## Extract provided
* * * * *
Improving the Fork: A Patent Trawl

I went to lunch today at a new market-slash-sandwich place that just opened in my neighborhood. It was really good!

The market (and neighborhood) is the type to offer fancy organic cold-pressed juice for eleven dollars and artisanal almond milk that comes in something that looks like baby food jars, so when I got this fork to eat my side salad with, at first I wasn’t sure if it was something exotic and fancy:

I used the strange fork to eat my salad and was pleased to find that it worked really well! The tiny serrations on the tip helped spear the individual salad leaves very securely. “Aha,” I thought, “someone has improved upon the simple fork!”

I went up and asked the guy behind the counter if all his forks were like this, and he laughed and assured me they were not. It was just a manufacturing defect!

I went back to work with my head spinning. Could this ACCIDENTAL IMPROVEMENT made to the fork be put to DELIBERATE use?

Had I been struck by the sort of coincidental circumstance that led to the invention of Post-Its, Kellogg’s Corn Flakes, and representative democracy??
* * * * *
## Data shown
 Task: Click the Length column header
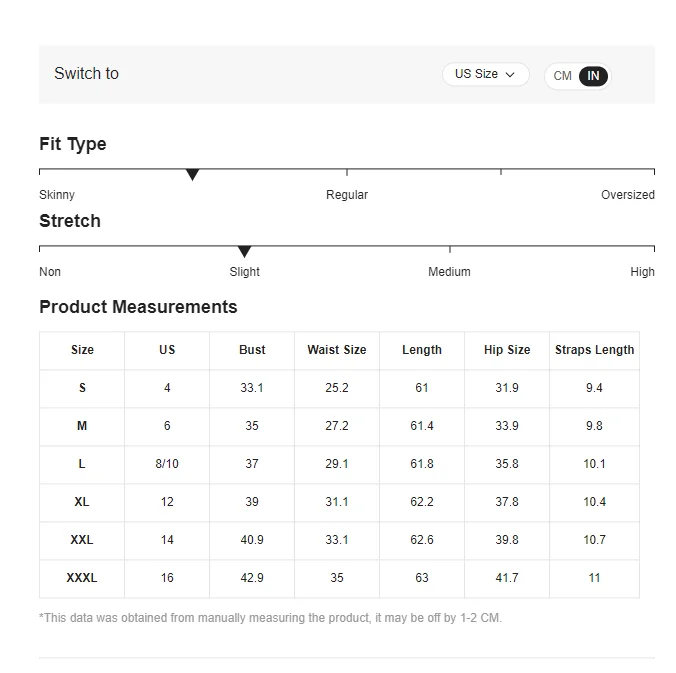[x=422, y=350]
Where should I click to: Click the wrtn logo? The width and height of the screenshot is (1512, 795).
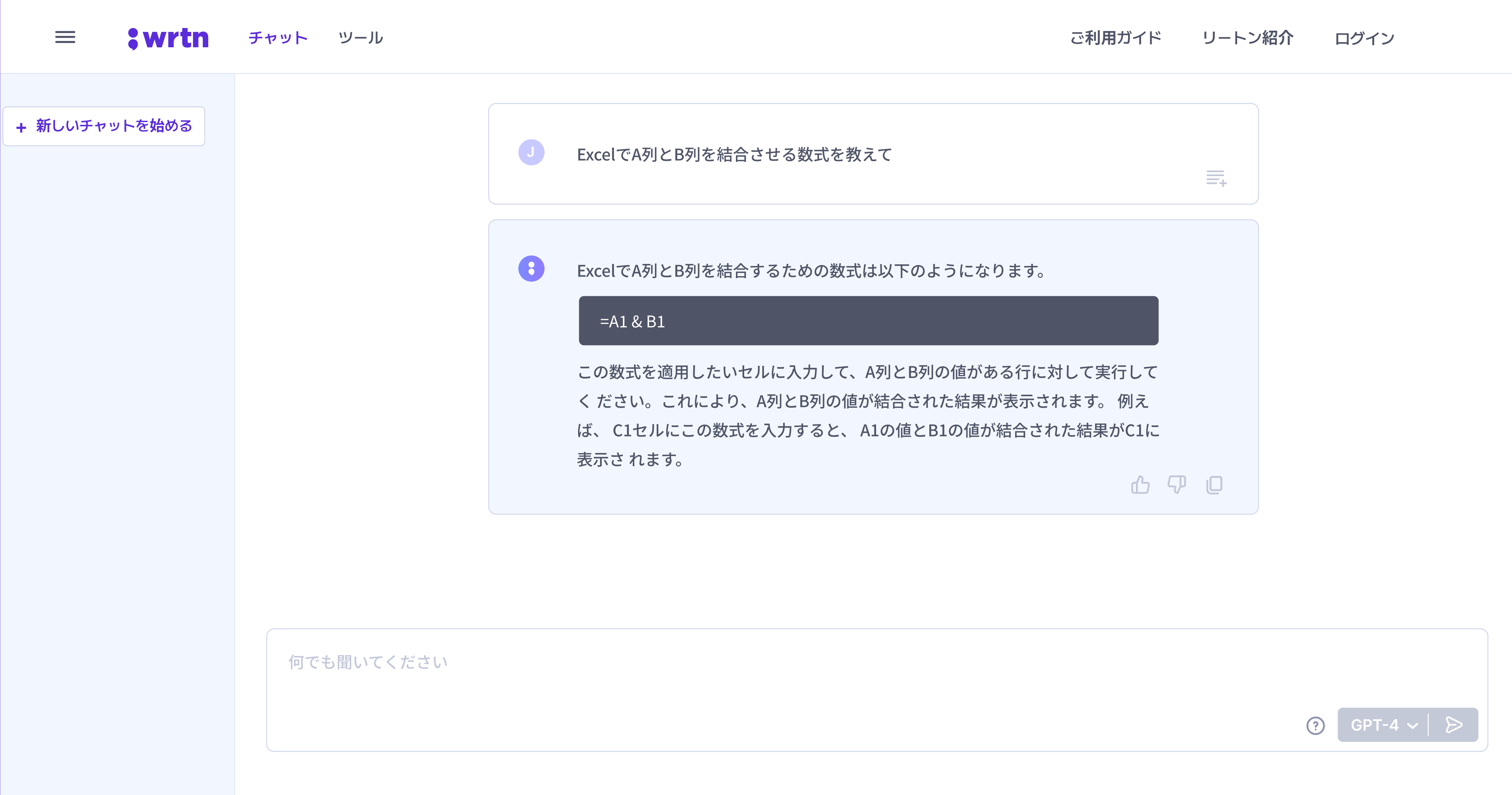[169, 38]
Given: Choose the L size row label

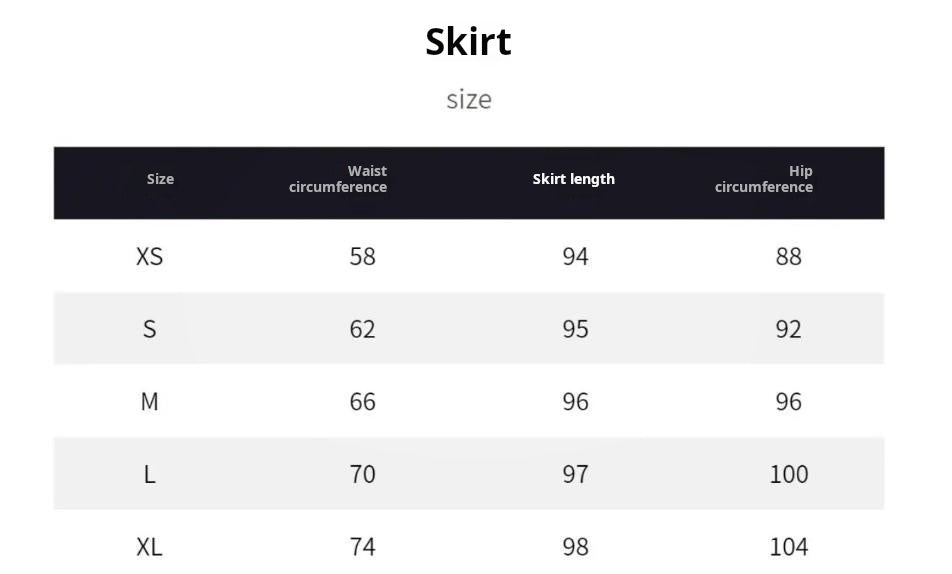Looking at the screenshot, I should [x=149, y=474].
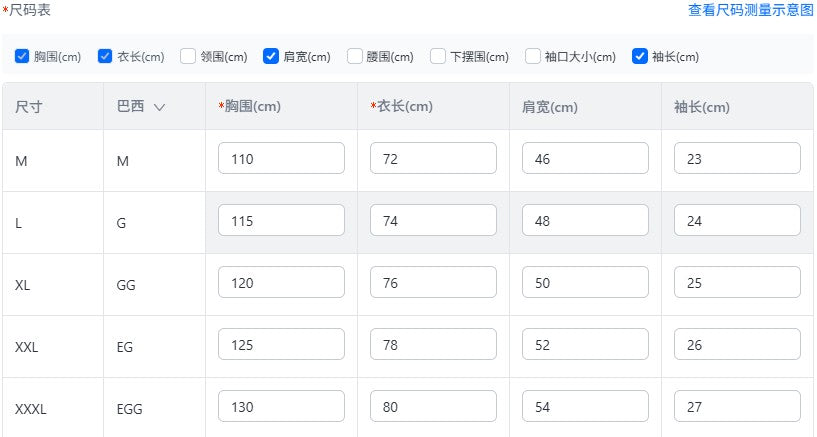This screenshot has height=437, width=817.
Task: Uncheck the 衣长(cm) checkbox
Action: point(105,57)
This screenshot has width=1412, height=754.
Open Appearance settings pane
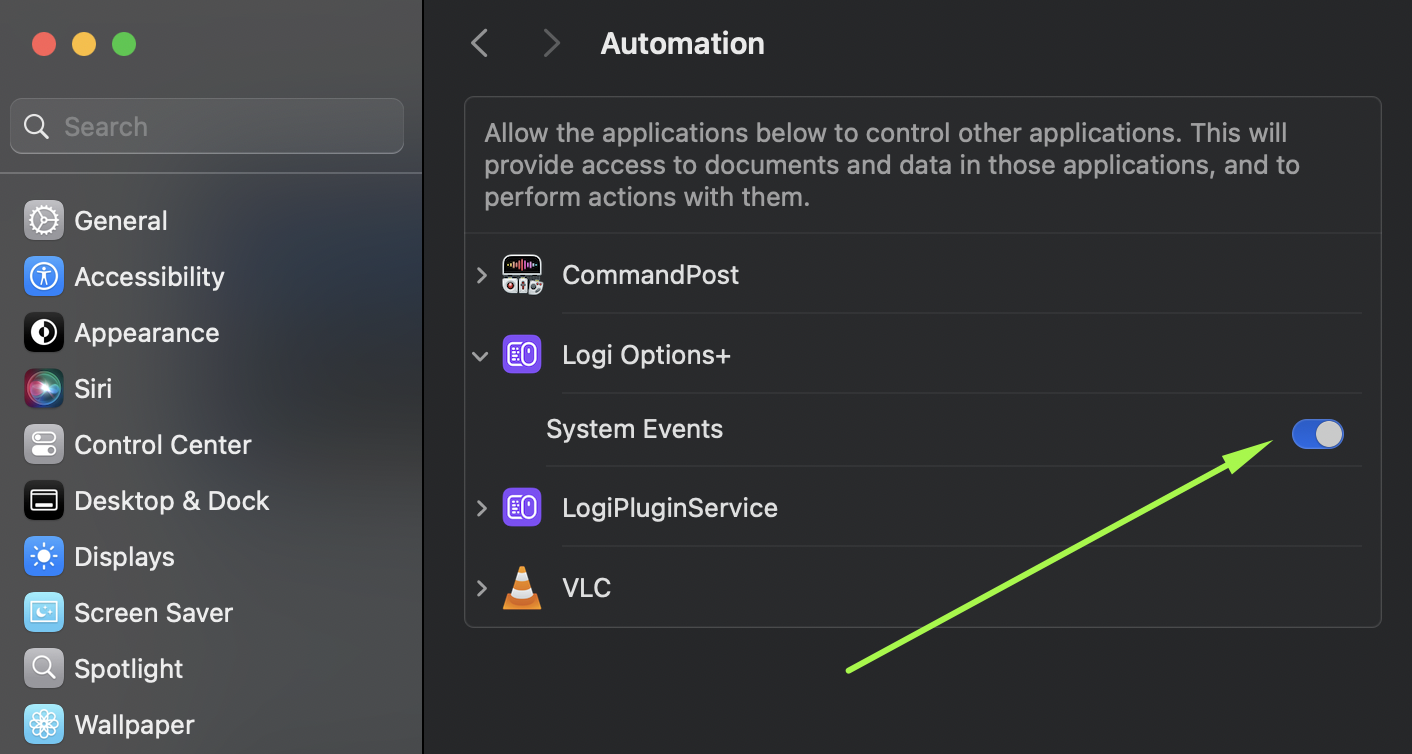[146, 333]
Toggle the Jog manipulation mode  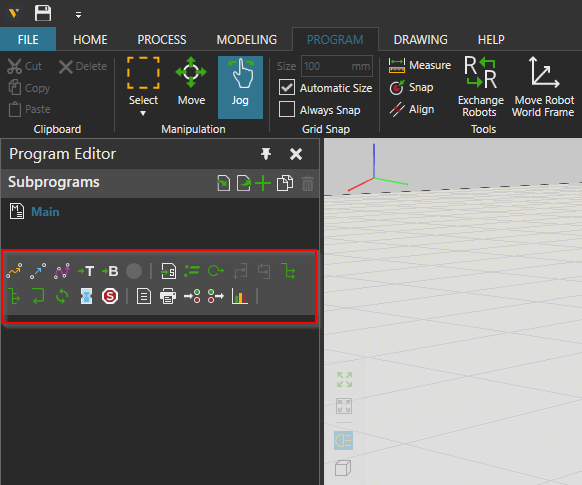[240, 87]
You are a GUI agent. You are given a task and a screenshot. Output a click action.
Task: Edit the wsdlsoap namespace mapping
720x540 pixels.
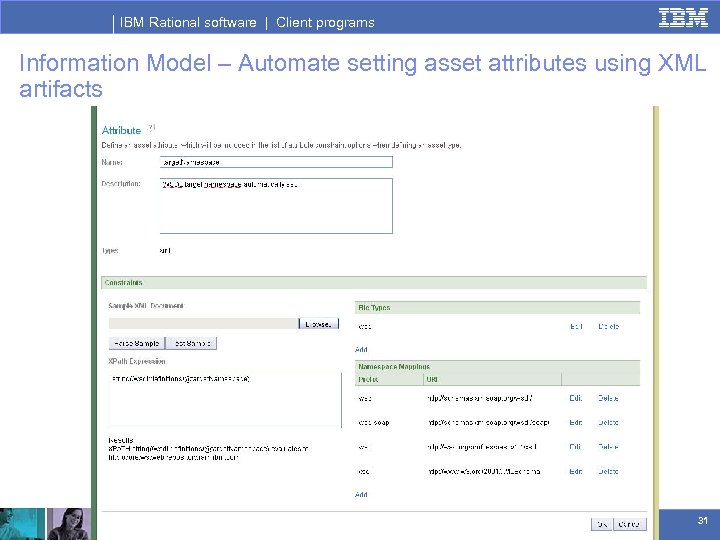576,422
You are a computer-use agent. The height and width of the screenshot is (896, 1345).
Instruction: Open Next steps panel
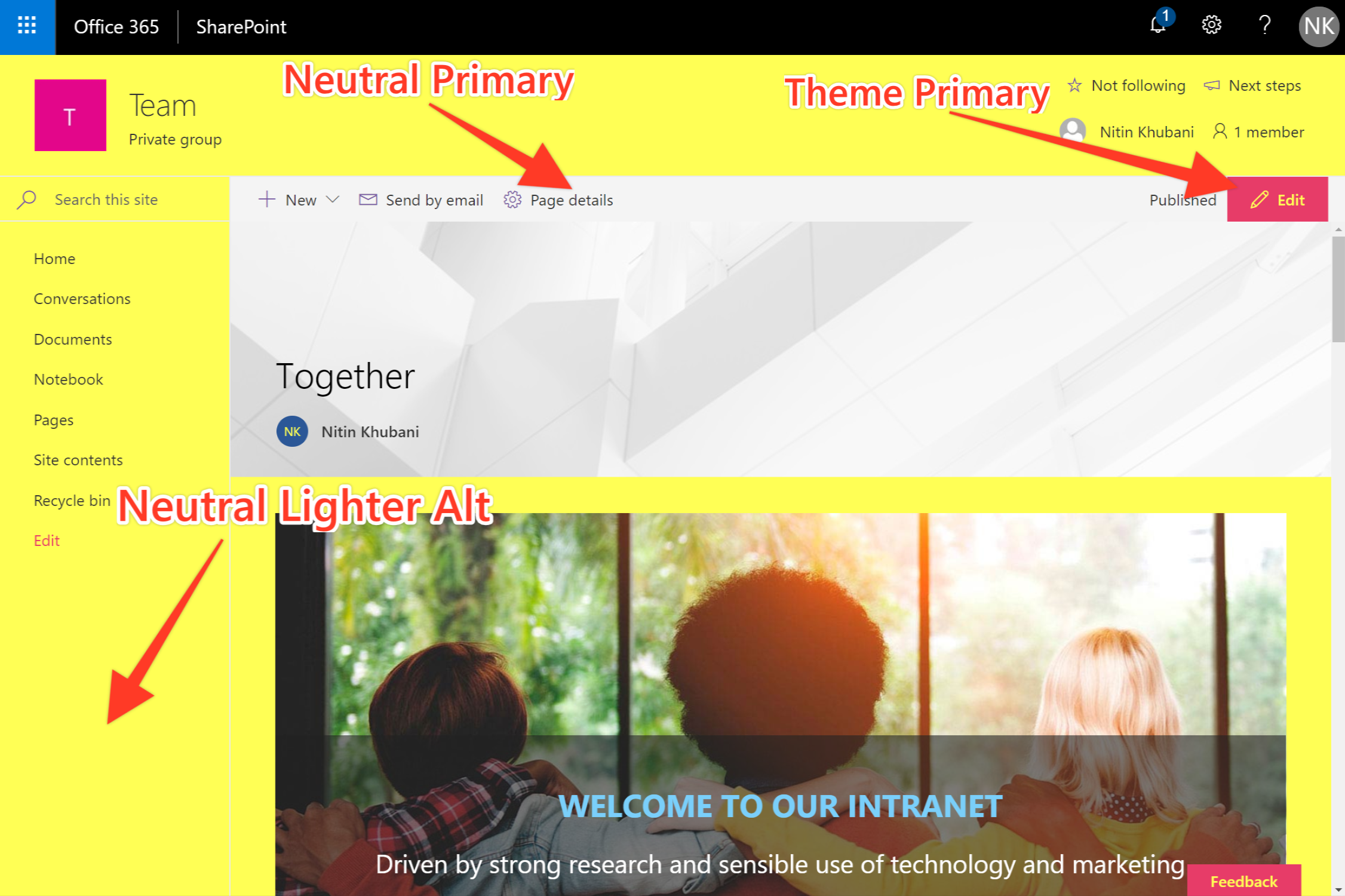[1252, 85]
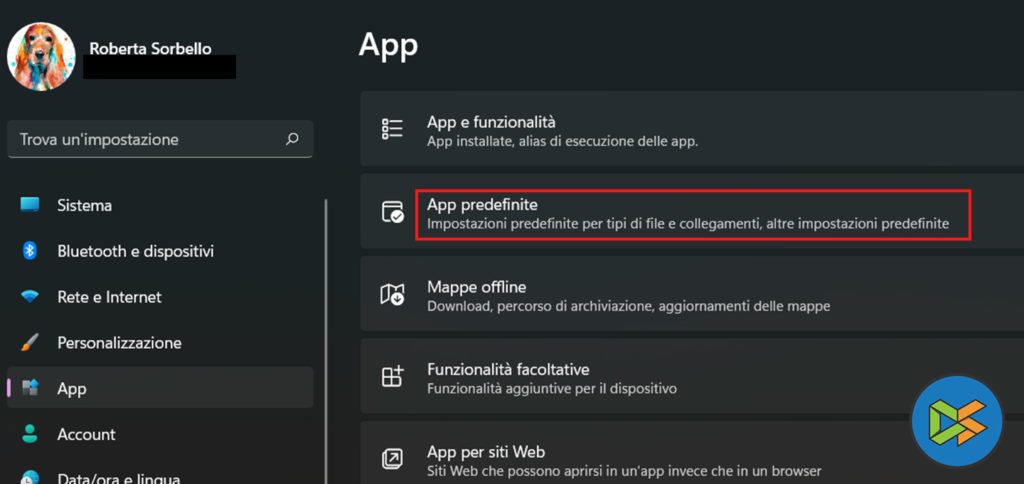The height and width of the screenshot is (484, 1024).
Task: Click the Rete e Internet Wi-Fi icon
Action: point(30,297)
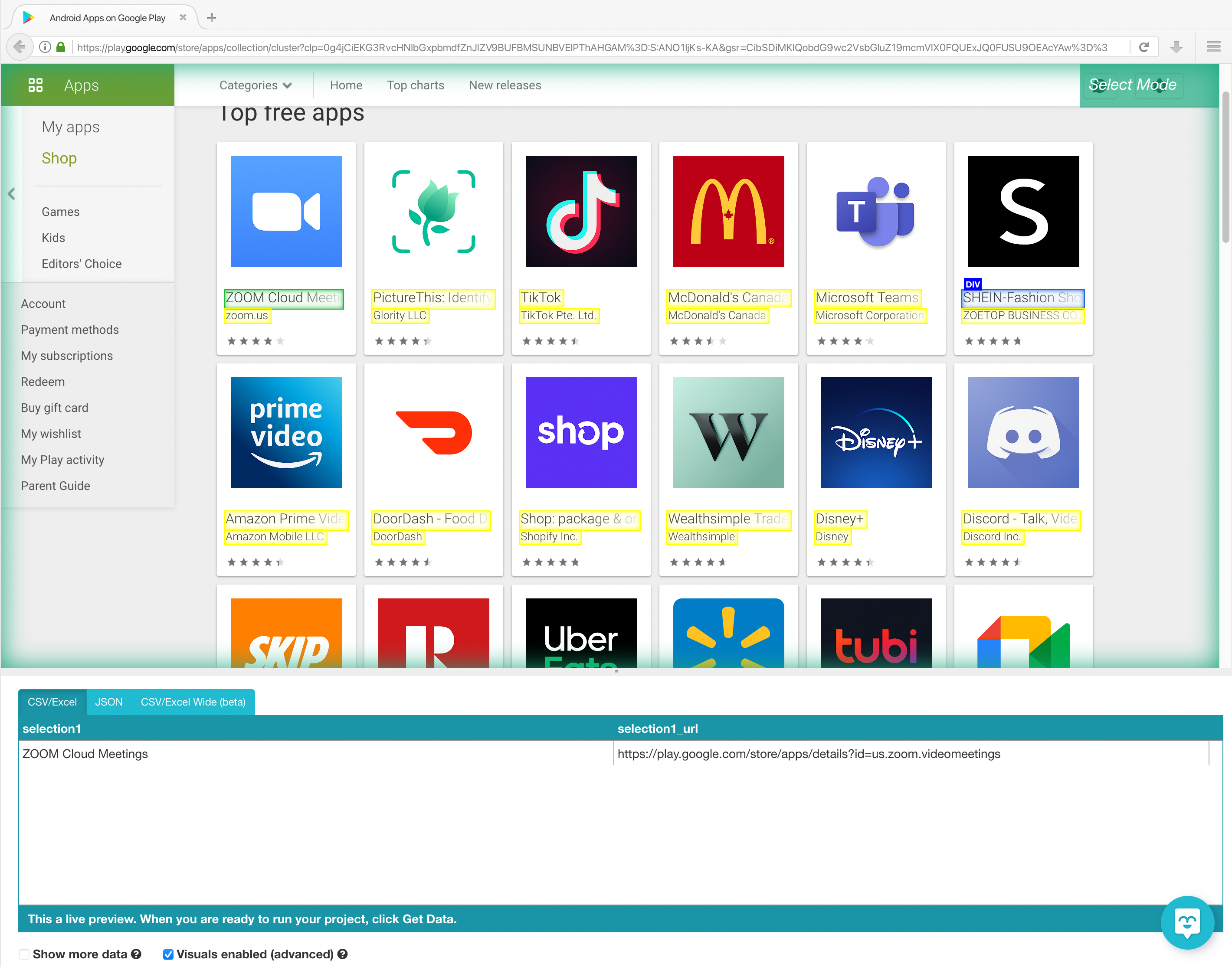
* * * * *
## Given exercise 1
In the fork post, list the inventions said to have come from a coincidental circumstance.
## Given exercise 2
Pick up the fork post after its last sentence and keep writing it.

## Exercise output 1
Post-Its, Kellogg’s Corn Flakes, representative democracy

## Exercise output 2
I began to search the patent records. Soon I lost all interest in developing and marketing my new, improved fork. But I did really enjoy my trawl through the patent records for improved forks, because the language in a patent application has this very formal, stilted tone that nonetheless often features dashes of irrepressible personality bursting through the seams. Here are a few of my favorite finds and excerpts (bold is my own emphasis).

mom's spaghetti


The objects of the invention are…to eliminate the awkwardness of securing a portion of spaghetti around the prongs of the fork; to add to the pleasure of eating spaghetti; to construct a revolving spaghetti fork consisting of few and simple parts, easy and inexpensive to manufacture; and generally to provide a revolving spaghetti fork that is easily and simply operated for use and that is sufficient for its purpose.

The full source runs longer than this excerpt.